Georgia Tech closes preseason camp, will turn focus to Louisville next week

Classes begin Monday, next practice comes Tuesday

Georgia Tech put a bow on its preseason camp Saturday with a final scrimmage at Bobby Dodd Stadium.

First-year coach Brent Key said his team ran 80 plays, which included 12 series, and worked on situational football as well as special teams settings. The Yellow Jackets are now less than two weeks away from when toe meets leather at Mercedes-Benz Stadium for the season opener.

Key said he’s not satisfied with where his team stands with the first game right around the corner. Then again, he’s not likely to ever be content.

“I’m never comfortable. The only comfort is becoming uncomfortable,” he said. “We talk to our team about that. We talk to our team about being comfortable being uncomfortable. You have to do uncomfortable things to callous your mind, to build mental toughness. To find a comfort level in anything is not what this program’s about. And that starts with me as the head coach and the comfort level of the team. There’s no comfort.

“We want to constantly be uncomfortable. We want to constantly be expanding our boundaries of what comfort is. Step out of that bubble and expand it, make it bigger. That’s where excellence comes from. That’s where champions are made. It’s not about doing the easy thing. It’s about doing what’s hard.”

These past three weeks have certainly not been easy for the Jackets.

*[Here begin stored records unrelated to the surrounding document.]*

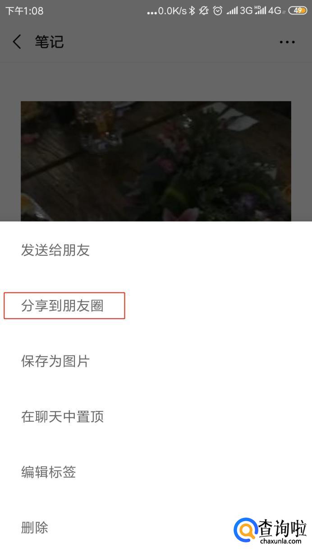Select 保存为图片 menu entry
The width and height of the screenshot is (312, 555).
click(x=55, y=361)
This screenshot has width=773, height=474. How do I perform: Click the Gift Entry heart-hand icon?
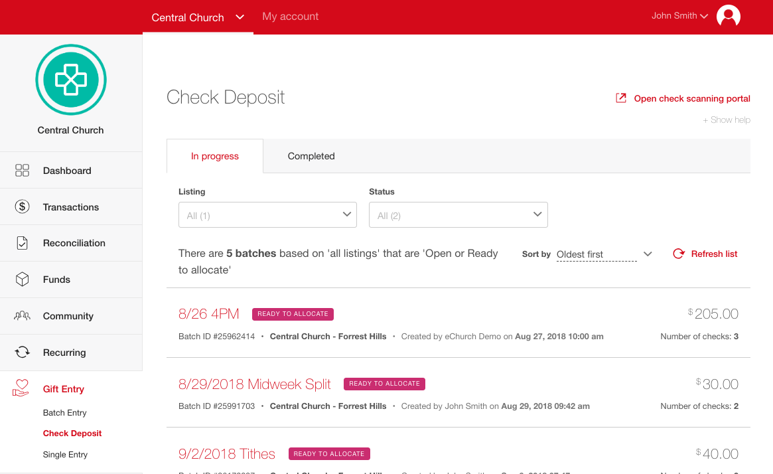point(22,388)
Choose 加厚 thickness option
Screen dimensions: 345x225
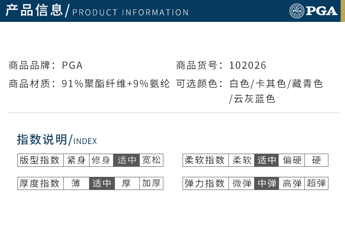point(152,183)
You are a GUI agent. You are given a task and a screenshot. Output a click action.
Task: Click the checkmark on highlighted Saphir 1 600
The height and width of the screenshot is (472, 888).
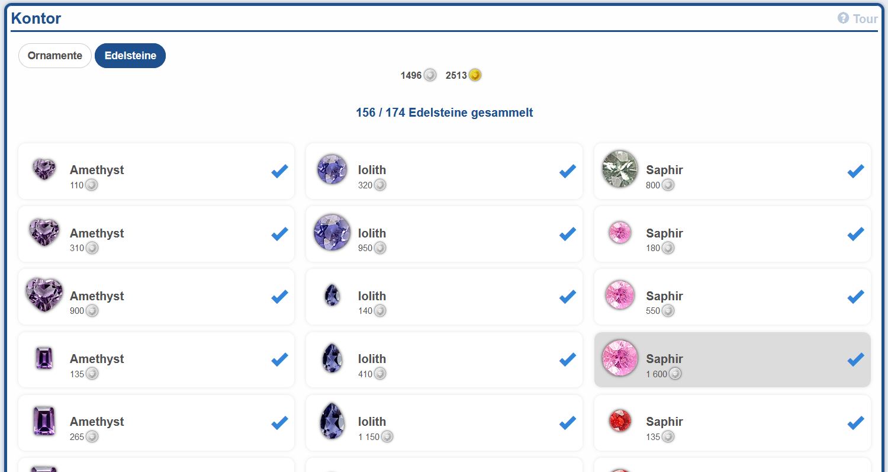pyautogui.click(x=855, y=359)
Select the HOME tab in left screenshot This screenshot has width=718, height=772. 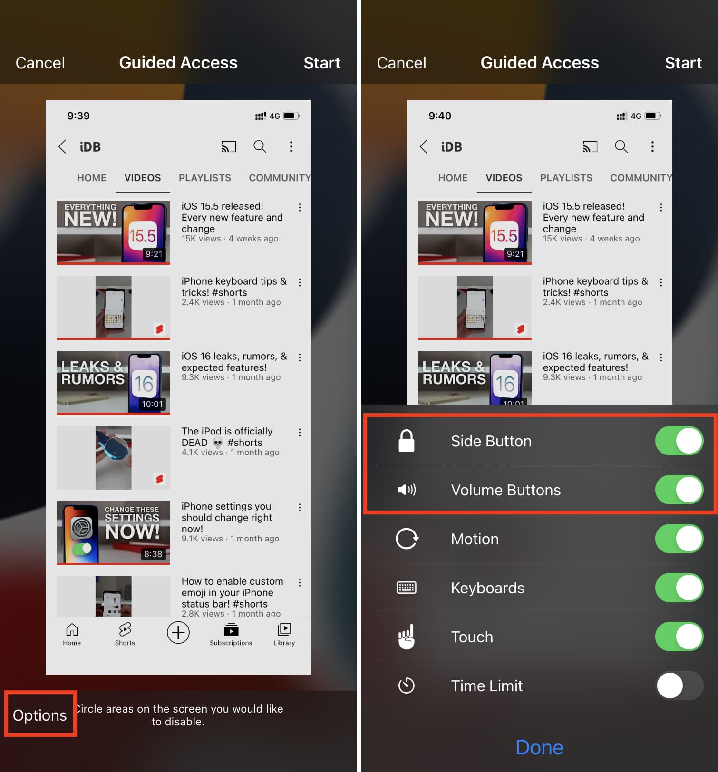click(92, 178)
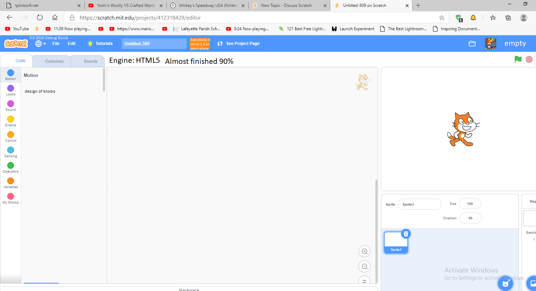Click the See Project Page button
This screenshot has height=291, width=536.
pos(238,44)
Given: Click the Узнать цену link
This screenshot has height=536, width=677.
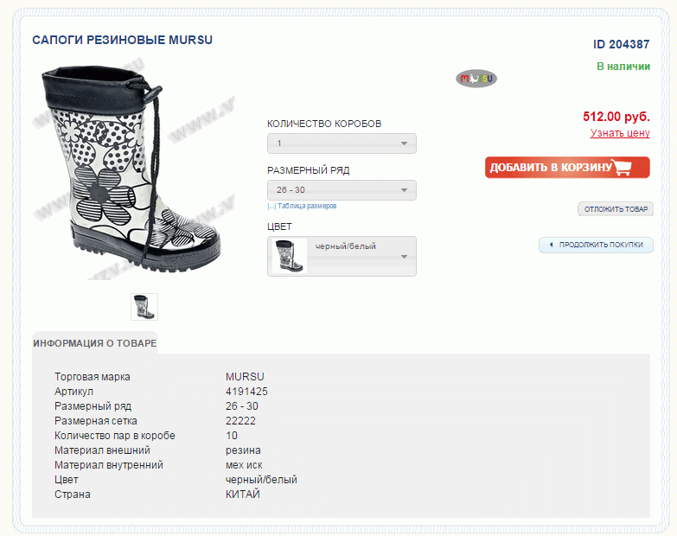Looking at the screenshot, I should [x=620, y=133].
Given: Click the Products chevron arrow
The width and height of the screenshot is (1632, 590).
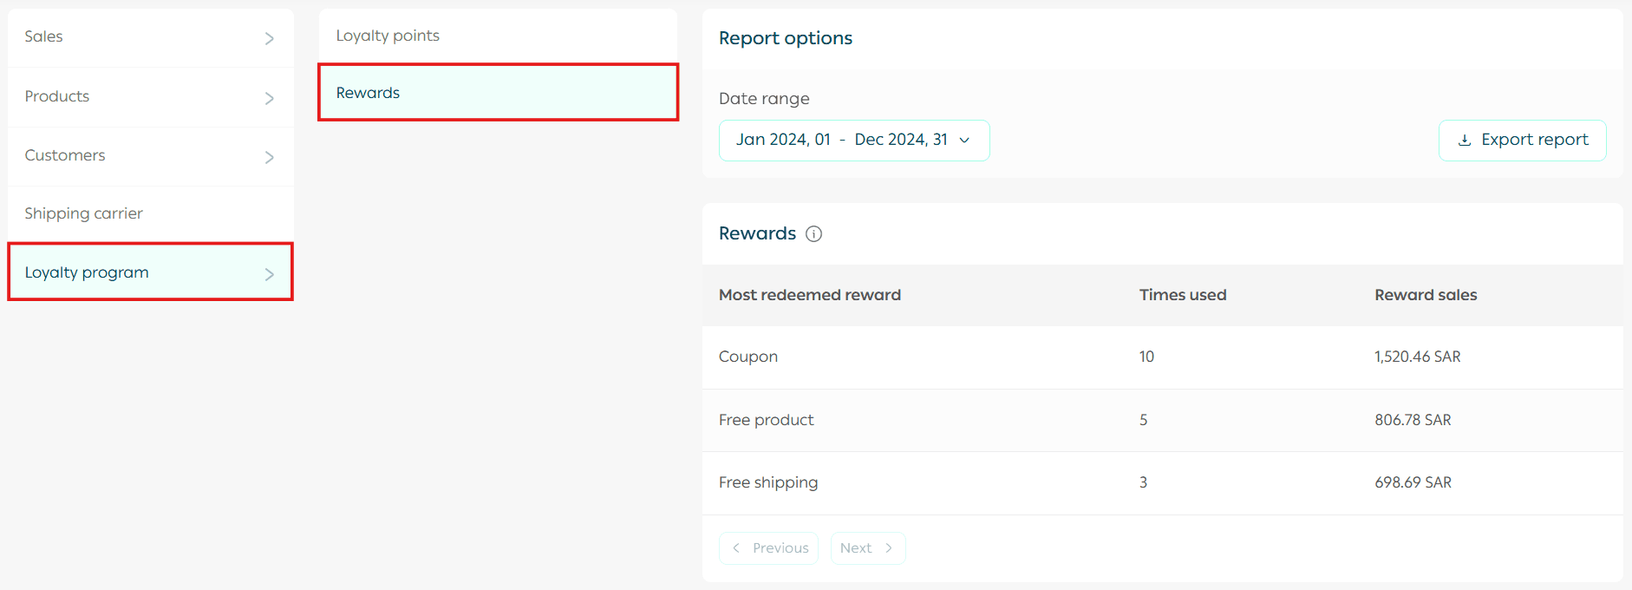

The team has practiced in the afternoons, mainly on Rose Bowl Field, dealing with heat indexes often reaching triple digits.

Saturday was a bit more temperate than that, and the Jackets wrapped up their 17th preseason workout a bit earlier than expected. Key said his players will be back at the facility Sunday for meetings and then have workouts and meetings Monday, but no practices until Tuesday. Tech’s first day of classes is Monday.

Tech’s coaching staff, meanwhile, will be buried in film and notes study trying to formulate the first depth chart of the season.

“Everyone in the program needs to know where they stand,” Key said. “That’s the No. 1 thing with being a football coach, whether it be the head coach or any assistant coach. If you’re playing, you better know why you’re playing. If you’re not playing, you better know why you’re not playing. There’s no gray area in this program. That’s my job is to eliminate gray.

“Now when it comes down to who is the starter, who is not the starter, that will be determined once we continue to go through our evaluation just like we have like since Jan. 6 of what’s best for the football team. When we find out what’s best for this football team, we will make a decision and then you guys will know after that.”

One key ongoing competition will determine the starting quarterback for the season opener. Zach Pyron, Haynes King and Zach Gibson are competing for the job.

Key said he will begin to do some early preparation on Louisville, Tech’s first foe, Tuesday afternoon and evening before introducing the Cardinals to Tech players Wednesday. Louisville is coming off an 8-5 season and win over Cincinnati in the Fenway Bowl, but also has a first-year coach in Jeff Brohm.

Until then, the former Tech offensive lineman Key said he is ready to start building the next phase of his team.

“A lot of things got accomplished these past three weeks. Went by really fast for myself and I know the coaches. I don’t know if that’s quite echoed the same for the players,” Key said. “We got a lot accomplished. And a lot we were seeking out to accomplish and find out about the football team I thought we got done.”